La búsqueda de un buen vivir más generalizado y del cuidado de la situación global de la Tierra está haciendo profundizar cada vez más nuestra conciencia ecológica. Ahora se impone analizar el rastro de carbono, de toxinas, de elementos químicos pesados, presentes en los productos industriales que usamos en nuestro día-a-día. De esta preocupación está naciendo una verdadera ciencia nueva, conocida con la sigla ACV: Análisis del Ciclo de Vida. Se monitorizan los impactos sobre la biósfera, sobre la sociedad y sobre la salud en cada etapa de un producto, comenzando por su extracción, su producción, su distribución, su consumo y su eliminación.

Damos un ejemplo: en la fabricación de un vaso de cristal de un kilo entran, por increíble que parezca, 659 ingredientes diferentes en las distintas etapas hasta llegar al producto final. ¿Cuáles son perjudiciales? El Análisis del Ciclo de Vida busca identificarlos. Se aplica también a los llamados productos verdes o ecológicamente limpios. La mayoría es solamente verde al final o limpio sólo en su utilización terminal, como es el caso del etanol. Siendo realistas, debemos admitir que toda la producción industrial deja siempre un rastro de toxinas, por mínimo que sea. Nada es totalmente verde o limpio. Solo relativamente ecoamigable. Esto ha sido detallado por Daniel Goleman en su reciente libro Inteligencia ecológica (Kairós 2009).

Lo ideal sería que en cada producto, junto con la referencia de sus nutrientes, grasas y vitaminas, estuviesen indicados los impactos negativos sobre la salud, la sociedad y el ambiente. Esto lo está haciendo en Estados Unidos una institución, Good Guide, accesible desde el móvil, que establece una triple calificación: verde, para productos relativamente puros, amarillo si contienen elementos perjudiciales pero no gravemente, y rojo, desaconsejables por su huella ecológica negativa. Ahora se han invertido los papeles: ya no es el vendedor sino el comprador quien establece los criterios para la compra o para el consumo de determinado producto.

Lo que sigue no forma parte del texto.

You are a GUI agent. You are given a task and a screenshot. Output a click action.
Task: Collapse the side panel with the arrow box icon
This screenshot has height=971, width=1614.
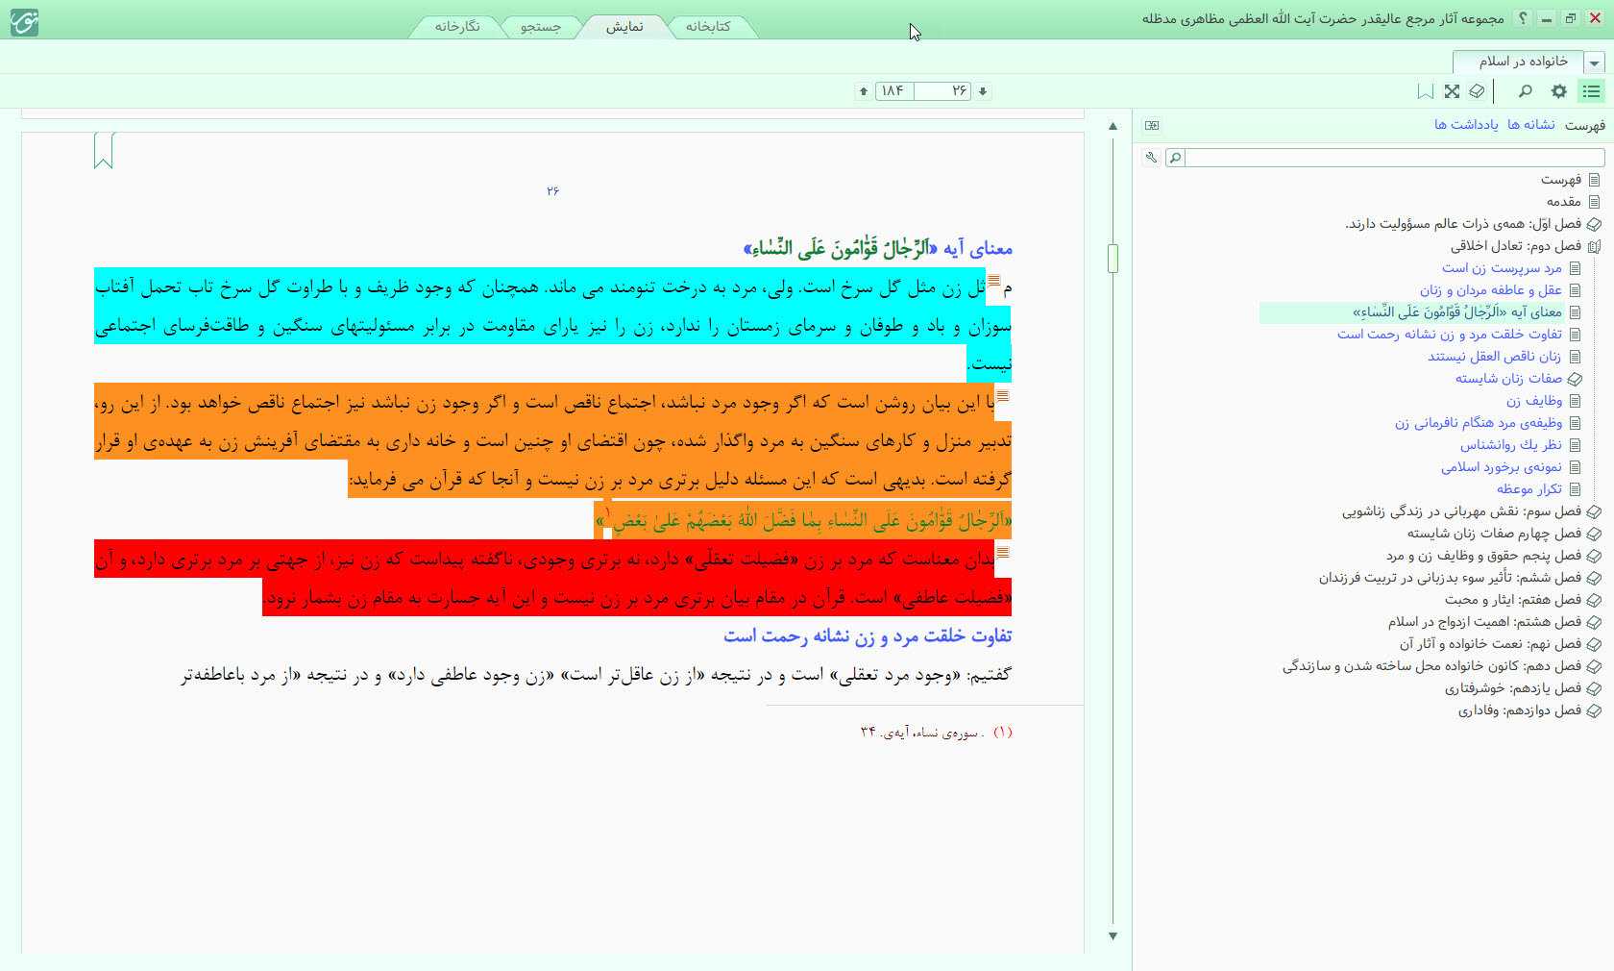point(1152,125)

El modo de producción está cambiando y nuestro cerebro no ha tenido tiempo suficiente todavía para seguir esa transformación. El cerebro posee una especie de radar interno que nos avisa cuando se avecinan amenazas y peligros. Los olores, los colores, los sabores y los sonidos nos advierten sobre los productos, si están estropeados o si son sanos, si un animal nos ataca o no.

Pero sucede que nuestro cerebro no registra aún cambios ecológicos sutiles, ni detecta partículas químicas diseminadas en el aire y que pueden envenenarnos. Ya hemos introducido 104 mil compuestos químicos artificiales a través de la biotecnología y la nanotecnología. Con el recurso del Análisis del Ciclo de Vida constatamos, por ejemplo, cuánto hacen disminuir estas sustancias químicas sintéticas el número de espermatozoides masculinos hasta el punto de generar infertilidad en millones de hombres.

No podemos seguir diciendo: los cambios ecológicos sólo serán buenos si no afectan los costos y los rendimientos. Esta mentalidad está atrasada, pues no se da cuenta de los cambios habidos en la conciencia. El mantra de las nuevas empresas es ahora: «cuanto más sostenible, mejor; cuanto más sano, mejor; cuanto más eco-amigable, mejor».

La inteligencia ecológica se añadirá a otros tipos de inteligencia; esta inclusión es ahora más necesaria que nunca.